Problem requirements: Retype every record exactly as it appears.

Collected data:
----------------

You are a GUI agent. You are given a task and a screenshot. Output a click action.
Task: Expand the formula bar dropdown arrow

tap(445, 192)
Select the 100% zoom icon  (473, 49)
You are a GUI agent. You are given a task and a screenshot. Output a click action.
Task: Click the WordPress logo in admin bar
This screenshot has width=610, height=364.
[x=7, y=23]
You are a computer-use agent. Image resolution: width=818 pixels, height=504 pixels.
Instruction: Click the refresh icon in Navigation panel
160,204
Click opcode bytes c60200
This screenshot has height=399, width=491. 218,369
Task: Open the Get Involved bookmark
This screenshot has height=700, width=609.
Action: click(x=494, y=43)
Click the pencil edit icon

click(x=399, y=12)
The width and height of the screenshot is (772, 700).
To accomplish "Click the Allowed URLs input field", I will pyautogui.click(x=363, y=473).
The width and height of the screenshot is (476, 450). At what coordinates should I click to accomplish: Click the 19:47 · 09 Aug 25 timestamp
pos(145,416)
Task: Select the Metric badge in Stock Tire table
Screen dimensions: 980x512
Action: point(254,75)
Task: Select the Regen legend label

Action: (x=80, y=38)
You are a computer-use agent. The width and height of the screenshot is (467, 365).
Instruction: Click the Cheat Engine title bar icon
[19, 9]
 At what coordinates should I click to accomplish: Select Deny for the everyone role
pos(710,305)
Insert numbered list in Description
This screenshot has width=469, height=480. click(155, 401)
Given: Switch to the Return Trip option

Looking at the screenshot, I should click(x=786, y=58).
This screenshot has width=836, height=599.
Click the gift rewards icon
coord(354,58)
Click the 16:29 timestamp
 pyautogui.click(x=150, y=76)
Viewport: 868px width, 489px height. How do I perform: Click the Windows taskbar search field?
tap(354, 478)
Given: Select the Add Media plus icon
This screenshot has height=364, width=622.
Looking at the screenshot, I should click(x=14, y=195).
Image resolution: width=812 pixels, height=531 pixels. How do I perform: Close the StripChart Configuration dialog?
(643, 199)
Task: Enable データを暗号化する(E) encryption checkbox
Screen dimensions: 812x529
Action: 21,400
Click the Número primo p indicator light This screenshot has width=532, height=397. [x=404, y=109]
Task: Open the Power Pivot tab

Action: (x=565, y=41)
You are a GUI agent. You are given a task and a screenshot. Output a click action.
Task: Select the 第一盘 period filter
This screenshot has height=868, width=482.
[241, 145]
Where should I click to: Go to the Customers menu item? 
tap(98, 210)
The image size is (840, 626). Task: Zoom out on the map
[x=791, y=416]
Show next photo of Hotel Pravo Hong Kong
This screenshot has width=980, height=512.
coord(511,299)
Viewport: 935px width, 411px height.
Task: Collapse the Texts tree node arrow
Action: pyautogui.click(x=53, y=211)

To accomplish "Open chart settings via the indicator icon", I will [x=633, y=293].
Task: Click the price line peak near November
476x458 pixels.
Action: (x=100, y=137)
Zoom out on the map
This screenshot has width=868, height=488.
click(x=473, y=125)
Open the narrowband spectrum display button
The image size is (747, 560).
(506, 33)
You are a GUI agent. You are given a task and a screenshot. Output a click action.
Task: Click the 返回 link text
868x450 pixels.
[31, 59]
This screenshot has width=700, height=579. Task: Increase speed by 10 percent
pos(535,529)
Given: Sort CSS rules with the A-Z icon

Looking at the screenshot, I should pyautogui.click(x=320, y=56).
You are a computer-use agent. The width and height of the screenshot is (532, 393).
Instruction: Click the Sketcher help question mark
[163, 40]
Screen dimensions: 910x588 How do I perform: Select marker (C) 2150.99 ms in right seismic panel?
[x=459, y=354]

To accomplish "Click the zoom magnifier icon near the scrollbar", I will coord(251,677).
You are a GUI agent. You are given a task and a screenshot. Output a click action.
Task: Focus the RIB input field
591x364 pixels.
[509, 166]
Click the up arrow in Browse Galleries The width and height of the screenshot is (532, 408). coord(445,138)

----------------

Exercise answer:
You are a GUI agent. You are given a task and a screenshot. Output a click action.
Task: Expand the formula bar dropdown arrow

tap(445, 192)
Select the 100% zoom icon  (473, 49)
You are a GUI agent. You are given a task and a screenshot. Output a click action.
Task: Click the WordPress logo in admin bar
This screenshot has width=610, height=364.
[x=7, y=23]
You are a computer-use agent. Image resolution: width=818 pixels, height=504 pixels.
Instruction: Click the refresh icon in Navigation panel
160,204
Click opcode bytes c60200
This screenshot has height=399, width=491. 218,369
Task: Open the Get Involved bookmark
This screenshot has height=700, width=609.
Action: click(x=494, y=43)
Click the pencil edit icon

click(x=399, y=12)
The width and height of the screenshot is (772, 700).
To accomplish "Click the Allowed URLs input field", I will pyautogui.click(x=363, y=473).
The width and height of the screenshot is (476, 450). At what coordinates should I click to accomplish: Click the 19:47 · 09 Aug 25 timestamp
pos(145,416)
Task: Select the Metric badge in Stock Tire table
Screen dimensions: 980x512
Action: point(254,75)
Task: Select the Regen legend label

Action: (x=80, y=38)
You are a computer-use agent. The width and height of the screenshot is (467, 365).
Instruction: Click the Cheat Engine title bar icon
[19, 9]
 At what coordinates should I click to accomplish: Select Deny for the everyone role
pos(710,305)
Insert numbered list in Description
This screenshot has width=469, height=480. click(155, 401)
Given: Switch to the Return Trip option

Looking at the screenshot, I should click(x=786, y=58).
This screenshot has width=836, height=599.
Click the gift rewards icon
coord(354,58)
Click the 16:29 timestamp
 pyautogui.click(x=150, y=76)
Viewport: 868px width, 489px height. How do I perform: Click the Windows taskbar search field?
tap(354, 478)
Given: Select the Add Media plus icon
This screenshot has height=364, width=622.
Looking at the screenshot, I should click(x=14, y=195).
Image resolution: width=812 pixels, height=531 pixels. How do I perform: Close the StripChart Configuration dialog?
(643, 199)
Task: Enable データを暗号化する(E) encryption checkbox
Screen dimensions: 812x529
Action: 21,400
Click the Número primo p indicator light This screenshot has width=532, height=397. [x=404, y=109]
Task: Open the Power Pivot tab

Action: (x=565, y=41)
You are a GUI agent. You are given a task and a screenshot. Output a click action.
Task: Select the 第一盘 period filter
This screenshot has height=868, width=482.
[241, 145]
Where should I click to: Go to the Customers menu item? 
tap(98, 210)
The image size is (840, 626). Task: Zoom out on the map
[x=791, y=416]
Show next photo of Hotel Pravo Hong Kong
This screenshot has width=980, height=512.
coord(511,299)
Viewport: 935px width, 411px height.
Task: Collapse the Texts tree node arrow
Action: pyautogui.click(x=53, y=211)

To accomplish "Open chart settings via the indicator icon", I will [x=633, y=293].
Task: Click the price line peak near November
476x458 pixels.
Action: (x=100, y=137)
Zoom out on the map
This screenshot has width=868, height=488.
click(x=473, y=125)
Open the narrowband spectrum display button
The image size is (747, 560).
(506, 33)
You are a GUI agent. You are given a task and a screenshot. Output a click action.
Task: Click the 返回 link text
868x450 pixels.
[31, 59]
This screenshot has width=700, height=579. Task: Increase speed by 10 percent
pos(535,529)
Given: Sort CSS rules with the A-Z icon

Looking at the screenshot, I should pyautogui.click(x=320, y=56).
You are a computer-use agent. The width and height of the screenshot is (532, 393).
Instruction: Click the Sketcher help question mark
[163, 40]
Screen dimensions: 910x588 How do I perform: Select marker (C) 2150.99 ms in right seismic panel?
[x=459, y=354]

To accomplish "Click the zoom magnifier icon near the scrollbar", I will coord(251,677).
You are a GUI agent. You are given a task and a screenshot. Output a click action.
Task: Focus the RIB input field
591x364 pixels.
[509, 166]
Click the up arrow in Browse Galleries The width and height of the screenshot is (532, 408). coord(445,138)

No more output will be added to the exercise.